The Democratic presidential contenders spoke warmly of Martin Luther King Jr. _ and sometimes of each other, too _ on Monday's national holiday honoring the slain civil rights leader.
In a ceremony on the steps of the state Capitol, Hillary Rodham Clinton, Barack Obama and John Edwards addressed an annual King Day rally sponsored by the NAACP. Five days before South Carolina's primary, the first this year in which black voters will play a significant role, thousands of people stood shivering in the cold to hear the speeches. Many held signs in support of one or another of the candidates.
Obama won the loudest and most enthusiastic reception, but Clinton and Edwards were also warmly welcomed. Polls show the Illinois senator leading the field in South Carolina, a state he needs to win to remain a co-frontrunner with Clinton after losing contests in Nevada and New Hampshire.
Edwards has also staked his fading hopes on South Carolina, the state where he was born and whose primary he won in 2004.
Clinton is focusing her efforts elsewhere. While her campaign has invested significant resources in South Carolina, the New York senator plans to spend most of the week campaigning in states holding contests on Feb. 5, including California, New Mexico and New Jersey. She is to return to South Carolina Friday.
Bill Clinton, who is popular among black voters, is to spend most of the week campaigning for his wife here.
At the rally, Obama acknowledged his "outstanding competitors" but also bemoaned the divisiveness he says has tainted the presidential contest.
"Every day our politics fuels and exploits divisions across races and region, across gender and party," he said. "It's played out on television, it's sensationalized in the media, and it's crept into the presidential campaign in a way that serves to obscure the issues."

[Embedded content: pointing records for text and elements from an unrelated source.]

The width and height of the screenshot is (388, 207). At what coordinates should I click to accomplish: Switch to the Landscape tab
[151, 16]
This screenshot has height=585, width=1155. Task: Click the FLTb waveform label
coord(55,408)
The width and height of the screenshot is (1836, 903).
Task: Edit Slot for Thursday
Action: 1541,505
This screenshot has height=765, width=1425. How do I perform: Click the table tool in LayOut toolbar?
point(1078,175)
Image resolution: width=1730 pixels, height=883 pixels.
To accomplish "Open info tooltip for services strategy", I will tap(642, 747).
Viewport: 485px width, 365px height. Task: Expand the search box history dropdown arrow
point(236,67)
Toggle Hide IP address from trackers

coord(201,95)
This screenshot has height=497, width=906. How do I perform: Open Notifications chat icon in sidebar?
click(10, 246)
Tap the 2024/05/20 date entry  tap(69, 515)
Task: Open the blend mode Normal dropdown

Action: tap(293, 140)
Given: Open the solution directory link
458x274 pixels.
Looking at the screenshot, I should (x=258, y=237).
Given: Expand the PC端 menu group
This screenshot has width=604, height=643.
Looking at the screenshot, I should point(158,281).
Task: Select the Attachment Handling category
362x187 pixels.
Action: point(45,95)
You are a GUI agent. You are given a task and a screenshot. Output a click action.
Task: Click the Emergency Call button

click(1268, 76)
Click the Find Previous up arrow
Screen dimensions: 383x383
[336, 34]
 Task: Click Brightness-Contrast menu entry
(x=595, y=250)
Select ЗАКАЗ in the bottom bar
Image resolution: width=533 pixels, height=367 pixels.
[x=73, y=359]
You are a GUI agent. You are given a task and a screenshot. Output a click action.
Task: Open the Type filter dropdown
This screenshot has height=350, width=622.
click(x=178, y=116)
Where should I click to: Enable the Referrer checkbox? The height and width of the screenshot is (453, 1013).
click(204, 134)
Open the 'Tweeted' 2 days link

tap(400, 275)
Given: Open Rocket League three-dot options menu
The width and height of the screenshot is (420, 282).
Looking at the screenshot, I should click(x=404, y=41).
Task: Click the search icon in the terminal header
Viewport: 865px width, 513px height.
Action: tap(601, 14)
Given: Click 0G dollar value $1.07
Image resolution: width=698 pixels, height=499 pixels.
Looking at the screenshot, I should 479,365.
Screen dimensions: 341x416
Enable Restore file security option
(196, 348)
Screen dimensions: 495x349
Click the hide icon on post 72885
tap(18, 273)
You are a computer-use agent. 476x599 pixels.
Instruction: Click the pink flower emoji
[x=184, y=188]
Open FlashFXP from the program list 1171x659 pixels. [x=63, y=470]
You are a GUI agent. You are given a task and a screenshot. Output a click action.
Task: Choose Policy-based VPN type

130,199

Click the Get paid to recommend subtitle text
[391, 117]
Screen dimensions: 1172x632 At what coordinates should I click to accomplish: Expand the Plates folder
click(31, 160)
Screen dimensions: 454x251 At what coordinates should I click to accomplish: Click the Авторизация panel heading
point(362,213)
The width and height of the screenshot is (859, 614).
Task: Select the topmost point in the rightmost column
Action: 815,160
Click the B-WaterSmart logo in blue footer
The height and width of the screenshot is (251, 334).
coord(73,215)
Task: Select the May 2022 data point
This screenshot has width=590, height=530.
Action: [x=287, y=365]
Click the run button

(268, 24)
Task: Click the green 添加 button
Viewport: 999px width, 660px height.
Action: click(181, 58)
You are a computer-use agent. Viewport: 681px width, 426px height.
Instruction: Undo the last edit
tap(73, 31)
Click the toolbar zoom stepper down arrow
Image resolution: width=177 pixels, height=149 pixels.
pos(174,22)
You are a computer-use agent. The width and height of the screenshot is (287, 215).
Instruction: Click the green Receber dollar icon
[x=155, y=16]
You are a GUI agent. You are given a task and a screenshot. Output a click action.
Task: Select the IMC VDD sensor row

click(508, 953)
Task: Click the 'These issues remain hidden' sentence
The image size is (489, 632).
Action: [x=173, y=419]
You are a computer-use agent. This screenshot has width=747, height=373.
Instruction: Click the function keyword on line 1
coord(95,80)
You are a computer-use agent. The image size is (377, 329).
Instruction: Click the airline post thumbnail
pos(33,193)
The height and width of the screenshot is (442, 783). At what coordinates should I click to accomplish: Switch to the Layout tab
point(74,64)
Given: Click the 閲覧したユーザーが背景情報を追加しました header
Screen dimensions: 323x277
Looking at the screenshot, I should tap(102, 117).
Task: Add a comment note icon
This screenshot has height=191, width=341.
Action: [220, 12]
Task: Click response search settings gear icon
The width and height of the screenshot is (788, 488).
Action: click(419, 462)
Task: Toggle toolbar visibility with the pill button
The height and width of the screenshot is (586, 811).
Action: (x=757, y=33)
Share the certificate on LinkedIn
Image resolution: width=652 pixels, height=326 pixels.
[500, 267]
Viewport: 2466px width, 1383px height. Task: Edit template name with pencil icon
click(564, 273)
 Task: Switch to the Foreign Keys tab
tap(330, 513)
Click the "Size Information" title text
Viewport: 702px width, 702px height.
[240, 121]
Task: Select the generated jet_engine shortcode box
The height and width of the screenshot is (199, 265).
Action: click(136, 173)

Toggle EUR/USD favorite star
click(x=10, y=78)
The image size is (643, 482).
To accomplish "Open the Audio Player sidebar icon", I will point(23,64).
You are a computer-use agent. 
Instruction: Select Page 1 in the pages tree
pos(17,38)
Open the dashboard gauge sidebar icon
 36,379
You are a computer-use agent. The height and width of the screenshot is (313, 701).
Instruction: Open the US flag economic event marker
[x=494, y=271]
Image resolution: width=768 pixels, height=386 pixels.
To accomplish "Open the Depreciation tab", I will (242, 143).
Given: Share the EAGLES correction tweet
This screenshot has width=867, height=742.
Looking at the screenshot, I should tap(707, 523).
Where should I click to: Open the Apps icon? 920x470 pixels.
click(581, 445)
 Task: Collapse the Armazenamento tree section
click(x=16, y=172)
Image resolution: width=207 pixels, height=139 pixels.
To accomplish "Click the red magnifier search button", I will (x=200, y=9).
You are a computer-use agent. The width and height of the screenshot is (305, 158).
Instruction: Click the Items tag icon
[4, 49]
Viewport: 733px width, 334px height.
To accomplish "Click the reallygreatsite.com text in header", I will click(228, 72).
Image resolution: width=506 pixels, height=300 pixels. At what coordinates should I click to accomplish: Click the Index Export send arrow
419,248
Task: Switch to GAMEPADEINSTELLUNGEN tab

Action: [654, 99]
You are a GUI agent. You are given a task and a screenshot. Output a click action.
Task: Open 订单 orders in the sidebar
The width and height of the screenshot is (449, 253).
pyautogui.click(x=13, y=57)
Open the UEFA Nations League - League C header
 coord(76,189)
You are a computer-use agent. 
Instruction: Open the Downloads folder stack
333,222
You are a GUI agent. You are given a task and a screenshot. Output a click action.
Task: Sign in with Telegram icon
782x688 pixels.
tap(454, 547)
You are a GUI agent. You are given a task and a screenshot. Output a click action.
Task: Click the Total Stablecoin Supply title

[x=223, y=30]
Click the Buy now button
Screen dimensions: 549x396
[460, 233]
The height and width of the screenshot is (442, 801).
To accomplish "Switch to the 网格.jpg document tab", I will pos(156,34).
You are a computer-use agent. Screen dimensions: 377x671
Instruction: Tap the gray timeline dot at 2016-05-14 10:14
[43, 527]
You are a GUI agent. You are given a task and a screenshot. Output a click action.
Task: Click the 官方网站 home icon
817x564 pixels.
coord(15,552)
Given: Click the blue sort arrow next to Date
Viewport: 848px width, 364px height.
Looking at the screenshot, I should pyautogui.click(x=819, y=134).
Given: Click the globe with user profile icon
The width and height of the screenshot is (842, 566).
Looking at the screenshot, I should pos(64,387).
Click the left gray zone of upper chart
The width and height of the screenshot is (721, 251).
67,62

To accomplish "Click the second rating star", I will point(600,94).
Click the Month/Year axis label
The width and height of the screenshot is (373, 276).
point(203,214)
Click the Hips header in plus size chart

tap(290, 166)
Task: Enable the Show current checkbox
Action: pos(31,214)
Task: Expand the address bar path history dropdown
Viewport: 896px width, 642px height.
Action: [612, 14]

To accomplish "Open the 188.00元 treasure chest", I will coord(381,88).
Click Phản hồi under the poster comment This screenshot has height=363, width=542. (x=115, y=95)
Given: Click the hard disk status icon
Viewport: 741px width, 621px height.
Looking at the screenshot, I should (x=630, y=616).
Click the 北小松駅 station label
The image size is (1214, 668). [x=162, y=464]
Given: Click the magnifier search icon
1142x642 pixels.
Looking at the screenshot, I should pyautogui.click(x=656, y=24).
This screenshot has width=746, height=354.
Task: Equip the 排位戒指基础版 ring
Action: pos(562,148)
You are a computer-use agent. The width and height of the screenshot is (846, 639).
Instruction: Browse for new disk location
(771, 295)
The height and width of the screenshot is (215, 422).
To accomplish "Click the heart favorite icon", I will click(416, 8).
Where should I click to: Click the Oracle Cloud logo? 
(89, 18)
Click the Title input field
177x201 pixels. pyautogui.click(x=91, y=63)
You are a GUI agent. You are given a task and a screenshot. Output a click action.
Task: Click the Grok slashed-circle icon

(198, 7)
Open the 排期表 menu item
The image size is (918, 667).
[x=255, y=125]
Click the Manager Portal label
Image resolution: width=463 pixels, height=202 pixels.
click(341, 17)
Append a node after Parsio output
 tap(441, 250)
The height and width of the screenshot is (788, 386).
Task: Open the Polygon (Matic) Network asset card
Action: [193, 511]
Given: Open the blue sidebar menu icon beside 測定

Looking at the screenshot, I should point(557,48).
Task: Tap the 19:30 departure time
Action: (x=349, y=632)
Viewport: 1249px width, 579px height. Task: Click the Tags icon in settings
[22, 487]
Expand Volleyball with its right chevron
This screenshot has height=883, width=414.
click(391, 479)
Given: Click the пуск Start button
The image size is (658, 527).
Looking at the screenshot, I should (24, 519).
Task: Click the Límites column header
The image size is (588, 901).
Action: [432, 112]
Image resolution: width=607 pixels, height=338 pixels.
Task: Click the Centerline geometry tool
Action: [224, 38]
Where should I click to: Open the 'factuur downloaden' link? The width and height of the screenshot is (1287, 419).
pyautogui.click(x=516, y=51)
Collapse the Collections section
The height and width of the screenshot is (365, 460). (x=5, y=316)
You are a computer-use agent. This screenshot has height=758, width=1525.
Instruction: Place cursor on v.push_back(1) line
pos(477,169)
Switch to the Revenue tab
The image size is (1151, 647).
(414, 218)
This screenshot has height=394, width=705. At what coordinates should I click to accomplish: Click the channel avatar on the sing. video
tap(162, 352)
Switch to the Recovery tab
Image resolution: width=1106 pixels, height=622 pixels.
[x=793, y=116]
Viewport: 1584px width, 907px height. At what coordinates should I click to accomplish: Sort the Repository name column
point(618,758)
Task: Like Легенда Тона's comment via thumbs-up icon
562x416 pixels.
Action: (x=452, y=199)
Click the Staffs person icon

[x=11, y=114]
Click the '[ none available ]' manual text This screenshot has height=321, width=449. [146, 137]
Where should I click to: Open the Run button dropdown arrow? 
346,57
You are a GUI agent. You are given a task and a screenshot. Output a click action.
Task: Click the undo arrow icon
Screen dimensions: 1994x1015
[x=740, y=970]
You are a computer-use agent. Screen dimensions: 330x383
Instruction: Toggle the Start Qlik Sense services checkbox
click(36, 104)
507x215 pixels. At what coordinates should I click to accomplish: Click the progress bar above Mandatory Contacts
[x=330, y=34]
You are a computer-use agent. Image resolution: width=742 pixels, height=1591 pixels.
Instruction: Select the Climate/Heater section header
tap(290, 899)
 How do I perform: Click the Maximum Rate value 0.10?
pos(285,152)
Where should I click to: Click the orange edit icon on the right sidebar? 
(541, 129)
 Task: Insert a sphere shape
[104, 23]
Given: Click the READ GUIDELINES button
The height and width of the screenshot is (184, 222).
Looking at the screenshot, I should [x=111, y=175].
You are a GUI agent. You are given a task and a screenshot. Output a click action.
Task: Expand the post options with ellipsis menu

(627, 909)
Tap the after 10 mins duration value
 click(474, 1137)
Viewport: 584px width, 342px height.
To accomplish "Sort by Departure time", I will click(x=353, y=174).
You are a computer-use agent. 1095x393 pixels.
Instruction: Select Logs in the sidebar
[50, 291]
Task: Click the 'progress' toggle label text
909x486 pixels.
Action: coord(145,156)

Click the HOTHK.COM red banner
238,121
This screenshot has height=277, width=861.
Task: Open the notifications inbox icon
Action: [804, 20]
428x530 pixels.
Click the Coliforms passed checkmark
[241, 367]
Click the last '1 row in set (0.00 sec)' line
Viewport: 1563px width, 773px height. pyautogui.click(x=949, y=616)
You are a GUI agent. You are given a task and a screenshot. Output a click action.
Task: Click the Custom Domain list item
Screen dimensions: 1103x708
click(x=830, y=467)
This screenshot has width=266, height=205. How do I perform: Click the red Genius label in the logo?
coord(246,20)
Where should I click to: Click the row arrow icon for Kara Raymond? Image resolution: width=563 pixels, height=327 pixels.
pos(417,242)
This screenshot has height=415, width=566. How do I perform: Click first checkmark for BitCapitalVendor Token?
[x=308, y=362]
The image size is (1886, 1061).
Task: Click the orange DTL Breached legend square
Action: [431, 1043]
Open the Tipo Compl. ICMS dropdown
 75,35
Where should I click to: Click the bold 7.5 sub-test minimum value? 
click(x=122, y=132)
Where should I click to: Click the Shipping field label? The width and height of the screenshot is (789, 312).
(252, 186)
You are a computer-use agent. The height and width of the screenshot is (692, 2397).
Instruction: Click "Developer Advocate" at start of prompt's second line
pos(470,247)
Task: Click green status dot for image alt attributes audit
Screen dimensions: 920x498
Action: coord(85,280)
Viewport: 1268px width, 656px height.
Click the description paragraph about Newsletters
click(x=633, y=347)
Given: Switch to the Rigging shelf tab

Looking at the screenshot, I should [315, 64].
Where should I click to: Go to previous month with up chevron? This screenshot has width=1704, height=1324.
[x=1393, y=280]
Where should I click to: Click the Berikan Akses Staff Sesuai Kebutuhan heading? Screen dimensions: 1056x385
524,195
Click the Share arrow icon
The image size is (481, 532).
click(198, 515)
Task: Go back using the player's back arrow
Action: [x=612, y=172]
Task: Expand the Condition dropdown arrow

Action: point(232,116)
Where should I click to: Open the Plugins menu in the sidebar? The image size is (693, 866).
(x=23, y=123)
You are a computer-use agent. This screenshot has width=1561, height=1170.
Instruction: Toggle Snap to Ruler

Clinton recalled hearing King speak in Chicago when she was a teenager, and implored voters to realize his vision of racial and economic equality by voting in Saturday's primary.
"The dream is nowhere fulfilled," she said. "Now we are called to rise up, speak up and finally get it done."
Clinton and Edwards both also praised Obama's pioneering candidacy.
"To be able to be on the stage in my native state with an extraordinary and talented young man who's running for the presidency of the United States and is African-American makes me so proud of my state," Edwards said.
The three candidates were meeting later in a nationally televised debate in Myrtle Beach.
The morning began with a six-block march to the Capitol. All three candidates had been expected to participate, but Clinton and Edwards missed it. Obama was loudly cheered as he made his way through the crowd.
Bush honors King legacy
In Washington, President Bush hailed King as a towering figure and called on the country to honor his legacy by showing compassion to those in need.
"It's fitting that we honor his service and his courage and his vision," Bush said during a visit to the Martin Luther King Jr. Memorial Library with first lady Laura Bush.
The president said that the federal holiday in King's memory is "an opportunity to renew our deep desire for America to be a land of promise to everybody."
Bush spoke after watching a small group of children at the library listen to a story about King's life.
The library is the main building of the District of Columbia's public library system. Its lobby features a colorful mural that depicts scenes from King's life and celebrates his role in the march toward social justice.
Bush has marked the King holiday in different ways during his presidency. Among other events, he has viewed the Emancipation Proclamation at a special showing at the National Archives, placed a wreath at King's grave, spoken at a predominantly black Baptist church and offered a volunteer hand at a high school.